The growth of the ILS market in recent times has seen the needs and demands of investors in the space change, which has driven a need for risk modellers to respond to the evolution of the marketplace, according to Ben Brookes, Vice President of Capital Markets at RMS.
Despite a reported slowdown in the entry of alternative reinsurance capital since the beginning of 2016 when compared with more recent years, the insurance-linked securities (ILS) space continues to attract new and existing investors.
RMS’ Brookes describes the third-party reinsurance capital world as one that from a risk modeller’s standpoint continues to see broad and robust interest.
“And I think the needs of investors are changing as the contract forms are evolving,” said Brookes.
“We’re seeing more and more collateralised reinsurance contracts happening, and that’s obviously influencing how we then serve our clients in that marketplace as well,” he continued.

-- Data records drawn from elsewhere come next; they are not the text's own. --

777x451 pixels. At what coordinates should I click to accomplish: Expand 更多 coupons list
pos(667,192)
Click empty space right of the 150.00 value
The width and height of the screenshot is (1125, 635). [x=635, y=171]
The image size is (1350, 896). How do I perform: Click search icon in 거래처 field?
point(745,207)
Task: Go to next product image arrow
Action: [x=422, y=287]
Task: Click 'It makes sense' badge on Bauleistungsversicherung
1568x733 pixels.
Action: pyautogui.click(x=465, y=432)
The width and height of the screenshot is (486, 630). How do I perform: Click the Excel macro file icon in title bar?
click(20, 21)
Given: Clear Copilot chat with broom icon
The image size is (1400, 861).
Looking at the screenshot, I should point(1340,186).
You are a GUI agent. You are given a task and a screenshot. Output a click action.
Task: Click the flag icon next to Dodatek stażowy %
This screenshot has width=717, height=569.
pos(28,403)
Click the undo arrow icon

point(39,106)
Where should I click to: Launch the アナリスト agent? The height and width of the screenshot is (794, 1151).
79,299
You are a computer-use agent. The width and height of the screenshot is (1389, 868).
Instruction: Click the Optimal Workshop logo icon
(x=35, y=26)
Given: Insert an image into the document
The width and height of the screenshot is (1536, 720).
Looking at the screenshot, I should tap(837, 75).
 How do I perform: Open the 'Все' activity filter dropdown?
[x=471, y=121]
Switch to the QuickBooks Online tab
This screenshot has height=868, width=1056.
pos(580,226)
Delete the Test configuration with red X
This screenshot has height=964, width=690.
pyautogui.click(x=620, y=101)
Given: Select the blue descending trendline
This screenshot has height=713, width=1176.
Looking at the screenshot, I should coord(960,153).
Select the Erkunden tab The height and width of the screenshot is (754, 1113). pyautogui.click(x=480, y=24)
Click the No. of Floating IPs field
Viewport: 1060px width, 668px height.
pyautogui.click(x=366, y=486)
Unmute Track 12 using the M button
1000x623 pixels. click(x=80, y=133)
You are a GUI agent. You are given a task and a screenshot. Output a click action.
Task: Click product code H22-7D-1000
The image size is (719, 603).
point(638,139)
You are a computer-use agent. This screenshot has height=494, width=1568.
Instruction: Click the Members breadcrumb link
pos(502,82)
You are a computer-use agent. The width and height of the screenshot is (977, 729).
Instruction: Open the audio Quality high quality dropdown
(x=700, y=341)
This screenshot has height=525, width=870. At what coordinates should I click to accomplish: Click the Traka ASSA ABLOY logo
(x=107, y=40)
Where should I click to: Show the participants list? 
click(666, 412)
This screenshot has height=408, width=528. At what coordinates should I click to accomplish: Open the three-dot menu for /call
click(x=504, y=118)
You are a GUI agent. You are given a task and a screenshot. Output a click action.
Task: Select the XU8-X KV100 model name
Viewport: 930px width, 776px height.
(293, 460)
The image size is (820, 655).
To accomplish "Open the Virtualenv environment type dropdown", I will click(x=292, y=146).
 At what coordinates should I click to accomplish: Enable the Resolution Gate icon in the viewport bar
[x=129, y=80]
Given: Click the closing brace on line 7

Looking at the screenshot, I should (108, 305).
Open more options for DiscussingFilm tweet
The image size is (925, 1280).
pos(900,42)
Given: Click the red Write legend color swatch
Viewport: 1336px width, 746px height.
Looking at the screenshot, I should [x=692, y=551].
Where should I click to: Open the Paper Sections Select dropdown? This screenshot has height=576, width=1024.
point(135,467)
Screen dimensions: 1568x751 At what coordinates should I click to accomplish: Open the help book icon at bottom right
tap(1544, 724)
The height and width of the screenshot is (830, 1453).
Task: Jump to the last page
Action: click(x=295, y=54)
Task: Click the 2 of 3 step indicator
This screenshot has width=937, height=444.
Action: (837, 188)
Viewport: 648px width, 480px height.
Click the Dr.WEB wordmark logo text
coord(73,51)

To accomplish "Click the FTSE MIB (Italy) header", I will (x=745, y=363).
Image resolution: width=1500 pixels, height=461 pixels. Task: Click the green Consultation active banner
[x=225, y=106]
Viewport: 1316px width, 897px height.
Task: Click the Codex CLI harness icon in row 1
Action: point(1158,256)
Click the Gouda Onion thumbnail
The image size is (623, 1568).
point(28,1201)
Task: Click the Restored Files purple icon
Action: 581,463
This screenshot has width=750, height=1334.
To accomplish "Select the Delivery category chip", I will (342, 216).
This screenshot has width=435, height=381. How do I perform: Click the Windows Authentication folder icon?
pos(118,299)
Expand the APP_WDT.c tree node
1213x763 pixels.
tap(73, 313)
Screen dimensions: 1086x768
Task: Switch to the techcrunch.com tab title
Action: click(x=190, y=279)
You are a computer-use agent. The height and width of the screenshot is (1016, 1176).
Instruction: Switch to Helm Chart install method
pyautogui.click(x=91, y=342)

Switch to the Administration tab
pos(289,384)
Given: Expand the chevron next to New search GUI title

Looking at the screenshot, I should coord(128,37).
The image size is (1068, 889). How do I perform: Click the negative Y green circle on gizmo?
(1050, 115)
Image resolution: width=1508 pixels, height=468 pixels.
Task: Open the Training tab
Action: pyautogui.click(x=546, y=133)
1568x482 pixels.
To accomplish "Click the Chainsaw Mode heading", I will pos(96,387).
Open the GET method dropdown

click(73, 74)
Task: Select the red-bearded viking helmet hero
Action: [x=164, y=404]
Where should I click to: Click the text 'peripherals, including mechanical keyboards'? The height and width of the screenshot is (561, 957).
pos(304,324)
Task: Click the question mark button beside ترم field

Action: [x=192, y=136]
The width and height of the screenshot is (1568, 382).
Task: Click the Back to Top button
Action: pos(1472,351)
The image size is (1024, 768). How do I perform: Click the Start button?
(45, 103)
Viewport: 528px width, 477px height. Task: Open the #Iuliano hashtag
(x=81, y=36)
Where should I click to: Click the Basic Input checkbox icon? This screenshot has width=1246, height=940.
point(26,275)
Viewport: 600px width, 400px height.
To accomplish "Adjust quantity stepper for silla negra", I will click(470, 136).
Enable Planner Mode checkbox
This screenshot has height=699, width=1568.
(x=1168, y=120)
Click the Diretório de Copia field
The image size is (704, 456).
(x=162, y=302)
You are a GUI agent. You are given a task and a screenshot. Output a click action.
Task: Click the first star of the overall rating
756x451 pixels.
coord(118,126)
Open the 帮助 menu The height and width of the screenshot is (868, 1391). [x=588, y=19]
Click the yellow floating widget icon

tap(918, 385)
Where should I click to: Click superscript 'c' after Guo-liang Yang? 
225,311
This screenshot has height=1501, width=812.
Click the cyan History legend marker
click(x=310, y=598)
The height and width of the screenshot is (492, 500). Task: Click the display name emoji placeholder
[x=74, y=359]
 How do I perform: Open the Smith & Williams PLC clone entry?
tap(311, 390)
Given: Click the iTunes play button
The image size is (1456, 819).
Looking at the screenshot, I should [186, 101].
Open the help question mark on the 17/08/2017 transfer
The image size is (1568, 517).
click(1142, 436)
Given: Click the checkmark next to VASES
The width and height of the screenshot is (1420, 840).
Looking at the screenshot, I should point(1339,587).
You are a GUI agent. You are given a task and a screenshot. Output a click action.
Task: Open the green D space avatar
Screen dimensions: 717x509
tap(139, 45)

Private ILS transactions, which include the already mentioned and rapidly expanding collateralised reinsurance sector, sidecar ventures, cat bond lites, and other insurance, or reinsurance-linked investments, are expanding in utilisation throughout the re/insurance and ILS space.
As a result, risk modelling companies like RMS need to evolve and adapt to the changing needs of their clients in order to remain relevant to the industry they serve.
As the softening reinsurance landscape has persisted, the need for industry participants to improve discipline, efficiency, and relevancy have all become key features of navigating the testing market environment.
And, as highlighted by Brookes it isn’t just the insurers, reinsurers, and ILS funds/managers that need to evolve to the changing risk landscape and market environment, it’s applicable to all other parts of the entire distribution chain, which includes the risk modellers that are so widely used across the risk transfer world.
Innovation is vital to the evolution and progression of the ILS space, a trend that Brookes notes has resulted in his firm seeing increased issuance interest from local governments and state-backed agencies, “to think about risk quantification.”
“On the investor side, in terms of the ILS funds that we work with, people are thinking more and more about valuations in particular. So as well as risk, how do you understand return, and how can we help to do that with independence as well,” says Brookes.
On the issuance side of things, Brookes explains that innovation has potentially led to the catastrophe bond market looking at more resilience bonds. While such a deal is yet to come to fruition, the idea is that through a bond issuance the financing of risk reduction implementation is achieved.
Something Brookes says could be done with local governments, for example, “by enabling the investment in resilience mechanisms, through resiliency rebates.”
An idea that’s made more possible owing to the abilities of risk modelling firms to quantify exactly how they can provide those risk reductions in the first place, says Brookes.
Beyond the actual quantification of catastrophe risks and developing an understanding of how to structure catastrophe bonds, or private risk transfer solutions into the marketplace, so really the structural part of the risk transfer.
Risk modellers have needed to evolve with the changing and maturing ILS space, which sees investors demand a greater understanding of both the risks, and also how to manage their exposures themselves.
“If you are a portfolio manager it’s important to understand what the value of your portfolio is at a given point in time, and we can really help to quantify that, at that returns analysis as well,” explains Brookes.